Creates a compile-time verified builder:

#[macro_use]
extern crate typed_builder;

#[derive(TypedBuilder)]
struct Foo {
    // Mandatory Field:
    x: i32,

    // #[builder(default)] without parameter - use the type's default
    // #[builder(setter(strip_option))] - wrap the setter argument with `Some(...)`
    #[builder(default, setter(strip_option))]
    y: Option<i32>,

    // Or you can set the default
    #[builder(default=20)]
    z: i32,
}

Build in any order:

Foo::builder().x(1).y(2).z(3).build();
Foo::builder().z(1).x(2).y(3).build();

Omit optional fields(the one marked with #[default]):

Foo::builder().x(1).build()

But you can't omit non-optional arguments - or it won't compile:

Foo::builder().build(); // missing x
Foo::builder().x(1).y(2).y(3); // y is specified twice

Features

  • Custom derive for generating the builder pattern.
  • Ability to annotate fields with #[builder(setter(into))] to make their setters accept Into values.
  • Compile time verification that all fields are set before calling .build().
  • Compile time verification that no field is set more than once.
  • Ability to annotate fields with #[builder(default)] to make them optional and specify a default value when the user does not set them.
  • Generates simple documentation for the .builder() method.

Limitations

  • The build errors when you neglect to set a field or set a field describe the actual problem as a deprecation warning, not as the main error.
  • The generated builder type has ugly internal name and many generic parameters. It is not meant for passing around and doing fancy builder tricks - only for nicer object creation syntax(constructor with named arguments and optional arguments).
    • For the that reason, all builder methods are call-by-move and the builder is not cloneable. Saves the trouble of determining if the fields are cloneable...
    • If you want a builder you can pass around, check out derive-builder. It's API does not conflict with typed-builder's so you can be able to implement them both on the same type.

Conflicts

  • TypedBuilder accepts arbitrary Rust code for #[builder(default = ...)], but other custom derive proc-macro crates may try to parse them using the older restrictions that allow only literals. To solve this, use #[builder(default_code = "...")] instead.

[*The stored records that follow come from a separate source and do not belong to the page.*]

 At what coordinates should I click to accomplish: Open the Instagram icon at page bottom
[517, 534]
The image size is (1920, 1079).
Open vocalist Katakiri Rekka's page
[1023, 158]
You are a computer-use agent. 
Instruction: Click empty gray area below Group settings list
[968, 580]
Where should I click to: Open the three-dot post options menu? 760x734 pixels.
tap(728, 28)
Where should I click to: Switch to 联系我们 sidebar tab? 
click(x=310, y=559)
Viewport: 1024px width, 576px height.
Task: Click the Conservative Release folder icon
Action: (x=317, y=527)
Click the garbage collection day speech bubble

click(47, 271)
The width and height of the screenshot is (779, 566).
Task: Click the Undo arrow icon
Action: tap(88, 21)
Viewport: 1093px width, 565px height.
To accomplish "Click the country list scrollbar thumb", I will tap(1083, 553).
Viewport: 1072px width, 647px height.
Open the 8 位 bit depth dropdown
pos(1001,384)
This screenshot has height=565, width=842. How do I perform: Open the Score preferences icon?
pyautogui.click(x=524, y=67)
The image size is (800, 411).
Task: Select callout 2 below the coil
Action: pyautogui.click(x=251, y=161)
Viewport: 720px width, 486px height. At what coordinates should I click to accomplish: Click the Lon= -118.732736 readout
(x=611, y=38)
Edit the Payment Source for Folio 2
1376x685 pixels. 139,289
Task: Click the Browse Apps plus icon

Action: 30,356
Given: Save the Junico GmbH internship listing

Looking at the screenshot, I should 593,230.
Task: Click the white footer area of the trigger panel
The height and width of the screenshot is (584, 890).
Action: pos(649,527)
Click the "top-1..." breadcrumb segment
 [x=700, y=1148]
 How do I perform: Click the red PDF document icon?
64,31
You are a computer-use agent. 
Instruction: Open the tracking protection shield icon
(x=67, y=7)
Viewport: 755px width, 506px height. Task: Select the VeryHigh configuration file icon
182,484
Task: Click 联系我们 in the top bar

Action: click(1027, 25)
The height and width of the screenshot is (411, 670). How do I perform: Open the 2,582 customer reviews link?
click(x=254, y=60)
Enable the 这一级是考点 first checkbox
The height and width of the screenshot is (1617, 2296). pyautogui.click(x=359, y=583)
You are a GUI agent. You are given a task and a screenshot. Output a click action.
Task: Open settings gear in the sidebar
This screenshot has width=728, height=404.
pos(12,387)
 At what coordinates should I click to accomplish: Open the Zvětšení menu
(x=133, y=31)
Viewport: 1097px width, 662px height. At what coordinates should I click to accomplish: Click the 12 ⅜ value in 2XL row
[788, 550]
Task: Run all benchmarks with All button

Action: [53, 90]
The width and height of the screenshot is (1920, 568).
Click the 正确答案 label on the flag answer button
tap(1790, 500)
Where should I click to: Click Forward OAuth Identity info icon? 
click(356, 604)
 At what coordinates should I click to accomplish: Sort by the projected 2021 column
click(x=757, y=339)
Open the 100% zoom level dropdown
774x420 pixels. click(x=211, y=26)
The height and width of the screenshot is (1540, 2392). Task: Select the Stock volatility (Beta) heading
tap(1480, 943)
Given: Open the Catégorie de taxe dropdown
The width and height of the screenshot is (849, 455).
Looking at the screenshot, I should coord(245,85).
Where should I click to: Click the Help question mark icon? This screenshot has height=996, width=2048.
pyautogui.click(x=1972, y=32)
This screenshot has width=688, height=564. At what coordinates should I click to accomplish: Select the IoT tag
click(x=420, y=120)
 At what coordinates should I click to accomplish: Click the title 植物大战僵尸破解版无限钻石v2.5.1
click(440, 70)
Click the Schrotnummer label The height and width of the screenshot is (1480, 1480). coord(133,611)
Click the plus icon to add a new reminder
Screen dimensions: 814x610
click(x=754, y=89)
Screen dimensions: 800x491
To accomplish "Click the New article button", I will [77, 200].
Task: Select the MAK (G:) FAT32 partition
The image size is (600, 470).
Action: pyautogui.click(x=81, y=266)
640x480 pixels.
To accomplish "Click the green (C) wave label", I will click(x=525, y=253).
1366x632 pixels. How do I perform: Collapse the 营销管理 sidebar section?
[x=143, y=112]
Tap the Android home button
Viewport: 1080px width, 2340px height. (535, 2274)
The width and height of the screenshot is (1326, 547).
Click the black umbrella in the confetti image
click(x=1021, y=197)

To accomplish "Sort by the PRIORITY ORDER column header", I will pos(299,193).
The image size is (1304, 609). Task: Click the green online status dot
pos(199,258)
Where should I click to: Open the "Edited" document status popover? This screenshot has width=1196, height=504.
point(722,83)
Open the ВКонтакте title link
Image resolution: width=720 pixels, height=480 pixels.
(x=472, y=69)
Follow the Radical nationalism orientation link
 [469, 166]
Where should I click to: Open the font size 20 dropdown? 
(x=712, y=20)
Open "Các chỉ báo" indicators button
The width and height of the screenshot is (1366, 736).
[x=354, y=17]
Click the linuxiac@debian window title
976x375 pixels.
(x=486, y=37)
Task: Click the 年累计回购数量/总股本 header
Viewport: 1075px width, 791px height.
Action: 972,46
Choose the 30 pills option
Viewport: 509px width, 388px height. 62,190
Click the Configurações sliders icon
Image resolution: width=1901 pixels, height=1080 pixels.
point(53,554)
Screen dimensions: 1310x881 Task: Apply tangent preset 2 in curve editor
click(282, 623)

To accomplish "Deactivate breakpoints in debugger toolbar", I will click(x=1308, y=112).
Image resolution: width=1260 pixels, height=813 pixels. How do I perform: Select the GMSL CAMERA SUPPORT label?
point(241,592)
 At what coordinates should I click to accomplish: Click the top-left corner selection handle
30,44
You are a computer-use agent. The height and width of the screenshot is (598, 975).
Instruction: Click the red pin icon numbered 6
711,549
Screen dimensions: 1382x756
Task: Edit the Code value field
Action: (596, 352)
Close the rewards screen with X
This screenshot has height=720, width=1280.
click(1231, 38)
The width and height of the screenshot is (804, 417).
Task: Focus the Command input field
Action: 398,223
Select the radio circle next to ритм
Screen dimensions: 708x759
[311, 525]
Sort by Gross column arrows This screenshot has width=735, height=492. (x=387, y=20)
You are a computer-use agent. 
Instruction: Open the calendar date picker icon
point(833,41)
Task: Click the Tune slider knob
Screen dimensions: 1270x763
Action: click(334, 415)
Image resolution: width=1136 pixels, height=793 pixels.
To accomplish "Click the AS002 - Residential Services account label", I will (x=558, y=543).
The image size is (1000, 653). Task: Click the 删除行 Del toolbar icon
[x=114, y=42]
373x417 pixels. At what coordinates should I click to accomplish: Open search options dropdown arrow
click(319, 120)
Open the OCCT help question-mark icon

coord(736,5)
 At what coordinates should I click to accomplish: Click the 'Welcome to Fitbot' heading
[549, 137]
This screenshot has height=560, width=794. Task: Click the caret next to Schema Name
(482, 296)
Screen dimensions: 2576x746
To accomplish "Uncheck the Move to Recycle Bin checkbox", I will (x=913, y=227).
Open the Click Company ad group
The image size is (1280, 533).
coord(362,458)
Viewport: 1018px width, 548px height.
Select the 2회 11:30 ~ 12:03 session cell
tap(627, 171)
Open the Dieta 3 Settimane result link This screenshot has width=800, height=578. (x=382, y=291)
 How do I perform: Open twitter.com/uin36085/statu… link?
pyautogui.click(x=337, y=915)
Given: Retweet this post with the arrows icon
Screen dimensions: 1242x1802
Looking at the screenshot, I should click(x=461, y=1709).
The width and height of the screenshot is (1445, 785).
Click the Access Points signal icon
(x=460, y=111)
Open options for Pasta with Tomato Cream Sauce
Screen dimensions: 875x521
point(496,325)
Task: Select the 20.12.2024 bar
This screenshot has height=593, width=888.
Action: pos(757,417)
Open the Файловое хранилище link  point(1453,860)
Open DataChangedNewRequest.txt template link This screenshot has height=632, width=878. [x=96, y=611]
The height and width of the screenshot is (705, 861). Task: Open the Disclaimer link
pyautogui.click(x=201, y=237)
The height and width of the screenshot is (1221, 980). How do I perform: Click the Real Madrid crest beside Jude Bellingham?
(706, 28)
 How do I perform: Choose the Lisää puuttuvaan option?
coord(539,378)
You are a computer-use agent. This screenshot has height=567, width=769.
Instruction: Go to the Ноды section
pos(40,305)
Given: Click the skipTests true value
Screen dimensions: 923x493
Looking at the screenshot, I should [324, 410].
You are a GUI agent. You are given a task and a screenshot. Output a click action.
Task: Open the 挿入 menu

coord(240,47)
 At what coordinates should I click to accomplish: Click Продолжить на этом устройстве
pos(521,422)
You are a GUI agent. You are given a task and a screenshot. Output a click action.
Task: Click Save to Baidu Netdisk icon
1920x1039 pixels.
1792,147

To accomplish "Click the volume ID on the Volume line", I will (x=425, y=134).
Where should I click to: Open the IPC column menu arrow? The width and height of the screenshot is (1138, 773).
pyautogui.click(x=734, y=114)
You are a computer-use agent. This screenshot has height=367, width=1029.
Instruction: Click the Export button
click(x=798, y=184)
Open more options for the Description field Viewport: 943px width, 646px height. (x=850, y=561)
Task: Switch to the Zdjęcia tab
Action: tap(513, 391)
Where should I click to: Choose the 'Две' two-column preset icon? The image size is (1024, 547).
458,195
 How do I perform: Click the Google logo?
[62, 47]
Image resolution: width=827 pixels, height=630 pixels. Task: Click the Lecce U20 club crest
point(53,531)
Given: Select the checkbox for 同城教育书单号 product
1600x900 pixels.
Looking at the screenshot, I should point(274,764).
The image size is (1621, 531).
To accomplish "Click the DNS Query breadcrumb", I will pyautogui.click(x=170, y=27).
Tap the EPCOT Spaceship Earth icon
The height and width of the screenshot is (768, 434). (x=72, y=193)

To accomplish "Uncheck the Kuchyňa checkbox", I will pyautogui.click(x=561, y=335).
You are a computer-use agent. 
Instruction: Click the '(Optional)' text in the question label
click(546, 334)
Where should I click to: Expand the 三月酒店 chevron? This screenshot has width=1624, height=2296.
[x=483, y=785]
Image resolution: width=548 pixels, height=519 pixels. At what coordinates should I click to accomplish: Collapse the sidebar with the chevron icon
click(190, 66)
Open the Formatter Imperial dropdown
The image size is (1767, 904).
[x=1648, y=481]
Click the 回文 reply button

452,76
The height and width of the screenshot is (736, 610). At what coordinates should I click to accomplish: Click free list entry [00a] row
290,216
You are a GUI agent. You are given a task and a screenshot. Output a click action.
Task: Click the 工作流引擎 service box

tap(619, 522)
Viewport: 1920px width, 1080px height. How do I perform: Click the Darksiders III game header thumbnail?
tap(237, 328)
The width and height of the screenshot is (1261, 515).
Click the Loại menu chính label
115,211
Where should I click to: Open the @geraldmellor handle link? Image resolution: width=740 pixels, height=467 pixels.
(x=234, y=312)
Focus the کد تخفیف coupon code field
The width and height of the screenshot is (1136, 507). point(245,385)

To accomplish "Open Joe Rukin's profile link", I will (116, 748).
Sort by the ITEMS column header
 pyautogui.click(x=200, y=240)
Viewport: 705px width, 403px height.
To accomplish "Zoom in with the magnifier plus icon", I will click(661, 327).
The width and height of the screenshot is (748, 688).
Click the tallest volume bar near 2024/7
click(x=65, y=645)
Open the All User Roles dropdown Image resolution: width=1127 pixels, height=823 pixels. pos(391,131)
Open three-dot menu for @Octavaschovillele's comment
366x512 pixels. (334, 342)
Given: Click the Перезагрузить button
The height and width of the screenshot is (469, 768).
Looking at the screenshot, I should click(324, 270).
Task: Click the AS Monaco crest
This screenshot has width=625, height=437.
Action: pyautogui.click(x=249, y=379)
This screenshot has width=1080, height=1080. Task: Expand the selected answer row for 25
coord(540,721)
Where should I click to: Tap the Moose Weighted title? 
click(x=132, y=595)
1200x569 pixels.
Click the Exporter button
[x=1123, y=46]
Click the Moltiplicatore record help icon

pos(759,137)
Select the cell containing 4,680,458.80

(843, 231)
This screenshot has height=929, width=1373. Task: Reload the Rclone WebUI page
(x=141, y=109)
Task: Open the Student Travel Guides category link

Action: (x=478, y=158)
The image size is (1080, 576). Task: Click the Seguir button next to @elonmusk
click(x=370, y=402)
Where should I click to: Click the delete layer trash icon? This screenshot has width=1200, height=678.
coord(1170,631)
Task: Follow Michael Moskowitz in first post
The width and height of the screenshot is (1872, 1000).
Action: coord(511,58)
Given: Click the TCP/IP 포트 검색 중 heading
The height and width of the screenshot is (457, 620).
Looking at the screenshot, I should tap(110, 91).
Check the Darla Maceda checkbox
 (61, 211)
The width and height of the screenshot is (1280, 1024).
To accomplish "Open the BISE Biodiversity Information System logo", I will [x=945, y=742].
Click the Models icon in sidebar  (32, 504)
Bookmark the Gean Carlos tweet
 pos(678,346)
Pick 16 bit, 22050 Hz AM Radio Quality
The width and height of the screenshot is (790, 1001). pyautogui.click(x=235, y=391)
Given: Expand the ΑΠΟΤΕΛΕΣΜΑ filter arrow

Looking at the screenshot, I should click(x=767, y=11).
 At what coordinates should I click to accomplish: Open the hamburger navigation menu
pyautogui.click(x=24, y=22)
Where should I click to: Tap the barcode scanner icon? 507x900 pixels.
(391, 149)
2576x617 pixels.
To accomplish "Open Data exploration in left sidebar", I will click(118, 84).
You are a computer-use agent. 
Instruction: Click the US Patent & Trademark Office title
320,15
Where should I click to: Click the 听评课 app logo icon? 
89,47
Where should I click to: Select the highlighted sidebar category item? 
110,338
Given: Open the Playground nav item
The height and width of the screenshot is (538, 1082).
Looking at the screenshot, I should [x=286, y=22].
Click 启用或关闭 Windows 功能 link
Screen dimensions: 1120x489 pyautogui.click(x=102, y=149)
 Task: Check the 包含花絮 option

Alternatives - and why typed-builder is better

  • derive-builder - does all the checks in runtime, returning a Result you need to unwrap.
  • safe-builder-derive - this one does compile-time checks - by generating a type for each possible state of the builder. Rust can remove the dead code, but your build time will still be exponential. typed-builder is encoding the builder's state in the generics arguments - so Rust will only generate the path you actually use.

License

Licensed under either of

at your option.

Contribution

Unless you explicitly state otherwise, any contribution intentionally submitted for inclusion in the work by you, as defined in the Apache-2.0 license, shall be dual licensed as above, without any additional terms or conditions.